In the early morning hours of November 18, 1977, a homicide was committed in the parking lot of the Centerstage Club. The club had been named “The Godfather” and prior to that “The Horseshoe Club”. Six persons were indicted for the murder and *902 stood trial jointly. In this opinion we consider only the appeal of Peter Matricia.

The deceased, James William Farley, drove into the parking lot of the Center-stage Club and was confronted by appellant and others. The deceased was told to get out of his vehicle but he declined to do so by moving his head left and right. When the deceased began backing up his car the appellant fired a shot into the front windshield. The deceased then placed the car in drive and proceeded toward appellant who fired at the car again. As the car coasted by the appellant he fired three more shots into the car. The car coasted into the restaurant sign. Another of the defendants attempted to fire his weapon but it apparently misfired. After the commotion in the parking lot, the police and an ambulance were summoned and the crime scene was secured. The deceased was found slumped over the front seat of his car with a bullet in his left temple. His body was removed to the Jackson Hospital Emergency Room where he was pronounced dead on arrival. An autopsy was performed and the cause of death was determined to be a gunshot wound to the head. The pathologist testified that the wound did not result in instantaneous death, although the deceased immediately was rendered unconscious and failed to regain consciousness. On November 21, appellant was advised of his constitutional rights and voluntarily made a statement. In that statement the defendant admitted that he continued to fire as the car rolled past him. He also stated that he was in the parking lot waiting for the deceased to arrive in order that he might reason with him, notwithstanding the fact that he armed himself with a gun.

Some twenty-five witnesses testified during appellant’s trial that occurred from June 12 through June 19, 1978. After the jury was properly instructed it returned a verdict finding defendant guilty of first degree murder and assessed his sentence at life imprisonment.

Appellant’s first assignment of error alleges that he was denied a fair trial because of the prejudicial pretrial publicity and the failure of the court to grant a change of venue. In Hammons v. State, 560 P.2d 1024, 1029 (Okl.Cr.1977), this Court set forth:

When considering a motion for a change of venue, the presumption of law is that a defendant can get a fair and impartial trial in the county in which the offense charged was committed. The presumption is rebuttable, but the burden of persuasion is upon the defendant. A mere showing that pretrial publicity was adverse to the defendant is not enough. The defendant must show by clear and convincing evidence that jurors were specifically exposed to the publicity and that he was thereby prejudiced.
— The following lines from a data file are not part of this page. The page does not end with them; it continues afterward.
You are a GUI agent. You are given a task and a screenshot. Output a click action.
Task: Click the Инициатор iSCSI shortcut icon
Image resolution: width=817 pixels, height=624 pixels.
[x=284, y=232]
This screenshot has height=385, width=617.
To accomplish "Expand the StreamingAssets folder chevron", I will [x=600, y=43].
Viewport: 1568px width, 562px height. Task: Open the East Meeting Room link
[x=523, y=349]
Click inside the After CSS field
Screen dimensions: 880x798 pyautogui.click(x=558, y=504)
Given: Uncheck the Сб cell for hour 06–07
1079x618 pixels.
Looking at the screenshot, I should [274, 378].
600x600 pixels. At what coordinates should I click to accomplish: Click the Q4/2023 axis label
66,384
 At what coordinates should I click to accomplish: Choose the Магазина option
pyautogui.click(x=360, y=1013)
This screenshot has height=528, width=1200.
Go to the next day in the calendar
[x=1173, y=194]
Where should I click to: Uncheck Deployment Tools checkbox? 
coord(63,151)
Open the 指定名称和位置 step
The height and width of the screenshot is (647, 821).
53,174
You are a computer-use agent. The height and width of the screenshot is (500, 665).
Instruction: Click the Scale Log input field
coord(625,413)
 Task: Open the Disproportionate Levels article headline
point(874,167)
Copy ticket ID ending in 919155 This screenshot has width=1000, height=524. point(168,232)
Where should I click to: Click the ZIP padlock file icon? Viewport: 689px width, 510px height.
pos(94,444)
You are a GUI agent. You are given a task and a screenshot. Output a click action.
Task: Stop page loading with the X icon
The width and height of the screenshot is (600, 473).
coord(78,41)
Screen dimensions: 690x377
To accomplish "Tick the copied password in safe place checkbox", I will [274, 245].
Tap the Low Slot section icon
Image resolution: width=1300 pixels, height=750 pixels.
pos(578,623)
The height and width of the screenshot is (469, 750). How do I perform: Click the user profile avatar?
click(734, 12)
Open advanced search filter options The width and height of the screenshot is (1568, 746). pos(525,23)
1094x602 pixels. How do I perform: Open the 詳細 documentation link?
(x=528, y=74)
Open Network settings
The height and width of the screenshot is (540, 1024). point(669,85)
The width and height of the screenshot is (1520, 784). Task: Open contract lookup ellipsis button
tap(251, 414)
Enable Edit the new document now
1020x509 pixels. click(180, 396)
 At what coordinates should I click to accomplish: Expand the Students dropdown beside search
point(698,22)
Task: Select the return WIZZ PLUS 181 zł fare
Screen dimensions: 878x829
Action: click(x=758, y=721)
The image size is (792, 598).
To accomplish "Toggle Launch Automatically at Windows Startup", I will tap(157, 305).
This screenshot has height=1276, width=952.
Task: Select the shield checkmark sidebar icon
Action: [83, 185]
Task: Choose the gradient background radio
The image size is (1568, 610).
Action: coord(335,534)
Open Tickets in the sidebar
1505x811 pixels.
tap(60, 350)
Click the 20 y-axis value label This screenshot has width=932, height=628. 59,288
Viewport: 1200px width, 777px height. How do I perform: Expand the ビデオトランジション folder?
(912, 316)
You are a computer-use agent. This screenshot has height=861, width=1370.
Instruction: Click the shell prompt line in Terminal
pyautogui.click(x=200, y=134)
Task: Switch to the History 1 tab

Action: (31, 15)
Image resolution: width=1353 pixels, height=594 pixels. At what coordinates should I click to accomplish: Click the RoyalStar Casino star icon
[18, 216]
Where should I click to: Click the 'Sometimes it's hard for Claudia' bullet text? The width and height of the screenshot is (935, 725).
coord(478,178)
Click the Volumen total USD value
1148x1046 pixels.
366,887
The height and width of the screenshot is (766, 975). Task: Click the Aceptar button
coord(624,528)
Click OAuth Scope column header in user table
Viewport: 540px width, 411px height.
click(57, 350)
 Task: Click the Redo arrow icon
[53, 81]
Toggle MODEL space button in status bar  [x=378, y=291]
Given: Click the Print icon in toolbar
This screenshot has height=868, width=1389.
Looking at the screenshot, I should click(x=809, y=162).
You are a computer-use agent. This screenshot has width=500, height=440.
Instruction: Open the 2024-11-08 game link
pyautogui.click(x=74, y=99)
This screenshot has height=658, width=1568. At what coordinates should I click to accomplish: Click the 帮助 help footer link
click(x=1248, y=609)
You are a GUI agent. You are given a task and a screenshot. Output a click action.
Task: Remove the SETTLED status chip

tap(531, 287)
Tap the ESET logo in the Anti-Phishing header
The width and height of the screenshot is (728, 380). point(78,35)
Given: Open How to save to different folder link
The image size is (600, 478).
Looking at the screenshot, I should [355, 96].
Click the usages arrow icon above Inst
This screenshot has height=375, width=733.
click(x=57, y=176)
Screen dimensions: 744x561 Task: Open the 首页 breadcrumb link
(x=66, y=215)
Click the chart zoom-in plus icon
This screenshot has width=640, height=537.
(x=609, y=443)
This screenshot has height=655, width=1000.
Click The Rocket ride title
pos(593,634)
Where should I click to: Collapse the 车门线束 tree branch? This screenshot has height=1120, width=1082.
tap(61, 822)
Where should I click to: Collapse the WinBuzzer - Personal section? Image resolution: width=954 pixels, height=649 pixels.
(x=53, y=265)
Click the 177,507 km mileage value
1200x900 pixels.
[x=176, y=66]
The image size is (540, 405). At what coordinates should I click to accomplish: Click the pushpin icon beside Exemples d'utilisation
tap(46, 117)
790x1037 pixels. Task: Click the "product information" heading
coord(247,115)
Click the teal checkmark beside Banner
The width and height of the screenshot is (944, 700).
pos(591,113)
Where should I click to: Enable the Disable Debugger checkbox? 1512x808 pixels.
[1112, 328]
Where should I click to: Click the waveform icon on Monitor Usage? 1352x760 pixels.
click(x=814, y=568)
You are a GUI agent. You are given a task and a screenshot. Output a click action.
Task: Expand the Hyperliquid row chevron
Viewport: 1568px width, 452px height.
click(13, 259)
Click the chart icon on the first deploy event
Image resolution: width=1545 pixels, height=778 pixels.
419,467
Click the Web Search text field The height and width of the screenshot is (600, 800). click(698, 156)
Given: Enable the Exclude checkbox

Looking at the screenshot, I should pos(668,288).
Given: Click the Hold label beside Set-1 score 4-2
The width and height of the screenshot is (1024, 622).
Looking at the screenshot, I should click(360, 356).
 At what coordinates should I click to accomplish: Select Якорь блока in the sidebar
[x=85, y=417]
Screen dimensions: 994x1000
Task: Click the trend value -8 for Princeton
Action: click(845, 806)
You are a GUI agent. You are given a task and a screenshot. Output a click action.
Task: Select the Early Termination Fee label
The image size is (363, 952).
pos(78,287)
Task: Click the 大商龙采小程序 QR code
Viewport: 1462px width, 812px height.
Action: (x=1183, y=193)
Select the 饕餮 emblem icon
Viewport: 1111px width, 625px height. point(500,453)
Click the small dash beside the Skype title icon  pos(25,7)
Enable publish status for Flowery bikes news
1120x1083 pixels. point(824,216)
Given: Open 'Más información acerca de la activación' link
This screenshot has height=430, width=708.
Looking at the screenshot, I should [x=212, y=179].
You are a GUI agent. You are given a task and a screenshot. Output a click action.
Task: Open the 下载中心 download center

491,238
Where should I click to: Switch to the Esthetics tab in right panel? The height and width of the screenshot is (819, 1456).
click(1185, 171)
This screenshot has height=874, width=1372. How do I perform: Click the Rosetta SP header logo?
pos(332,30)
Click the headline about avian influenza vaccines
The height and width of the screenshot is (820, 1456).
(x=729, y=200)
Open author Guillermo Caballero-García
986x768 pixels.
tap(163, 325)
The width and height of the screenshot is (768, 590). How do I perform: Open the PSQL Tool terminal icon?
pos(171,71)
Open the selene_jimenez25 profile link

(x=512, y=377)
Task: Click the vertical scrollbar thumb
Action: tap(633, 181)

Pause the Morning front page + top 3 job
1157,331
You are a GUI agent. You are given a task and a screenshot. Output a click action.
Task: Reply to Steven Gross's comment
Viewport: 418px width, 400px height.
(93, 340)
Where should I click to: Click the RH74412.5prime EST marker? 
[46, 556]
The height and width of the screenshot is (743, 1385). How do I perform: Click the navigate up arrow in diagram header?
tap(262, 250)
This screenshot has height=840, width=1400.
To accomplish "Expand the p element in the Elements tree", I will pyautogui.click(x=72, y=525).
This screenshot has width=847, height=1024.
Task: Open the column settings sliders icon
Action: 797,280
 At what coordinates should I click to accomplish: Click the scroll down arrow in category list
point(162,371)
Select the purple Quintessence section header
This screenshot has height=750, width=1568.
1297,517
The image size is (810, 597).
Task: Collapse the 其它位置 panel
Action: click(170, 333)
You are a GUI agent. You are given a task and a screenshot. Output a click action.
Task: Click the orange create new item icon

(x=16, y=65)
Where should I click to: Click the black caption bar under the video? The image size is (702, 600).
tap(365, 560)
Adverse pretrial publicity does not of itself, establish a reasonable probability that a person cannot obtain a fair and impartial jury in a criminal trial. Hence, it rests within the discretion of the trial court whether or not a change of venue shall be granted and this Court will not reverse that decision absent a showing of abuse of discretion by the court. This Court stated in Wooldridge v. State, 659 P.2d 943, 946 (Okl.Cr.1983), “The granting or denial of a change of venue is within the sound discretion of the trial court, whose ruling will not be disturbed absent an abuse thereof.... Whether an abuse has occurred depends on whether the defendant was prevented from receiving a fair trial by an impartial jury.”

In the instant case, appellant has failed to demonstrate that he did not receive a fair trial. During voir dire each juror indicated that he was capable of rendering a decision totally upon the merits. Appellant has failed to demonstrate otherwise, therefore this assignment of error is without merit.

Next, appellant asserts that the trial court committed reversible error when it failed to sequester the jury during the trial. The trial court did sequester the jury when the case was submitted to the jury for decision. Title 22 O.S.1981, § 853 provides in part, “The jurors sworn to try an indictment or information, may, at any time, *903 before the submission of the cause to the jury, in the discretion of the court, be permitted to separate, or to be kept in charge of proper officers.”

In Carson v. State, 529 P.2d 499, 503 (Okl.Cr.1974), this Court stated, “Whether or not to invoke the rule of sequestration at all is a matter in the discretion of the trial court and not an absolute right of the defendant.” The appellant has the burden of showing actual prejudice as a result of the trial court’s determination as to whether or not the jury should be sequestered. In Bird v. State, 657 P.2d 183, 185 (Okl.Cr.1983), this Court stated in part, “The established rule is that before final submission of a case to a jury the burden of proof is on the defendant to show prejudice by separation of a juror or by any action subjecting the juror to outside influence.” In Bird the court called one juror into his chambers after a recess was called. In that case it was asserted that reversible error occurred when the juror was allowed to be separated from proper officers. See Tomlinson v. State, 554 P.2d 798 (Okl.Cr.1976) for a full recitation of the argument that press coverage of a trial may have prejudiced the jury and violated the sanctity of the jury. The record is clear. The trial court sequestered the jury after they were instructed and prior to the case being submitted to the jury for decision. Therefore, this assignment of error is without merit.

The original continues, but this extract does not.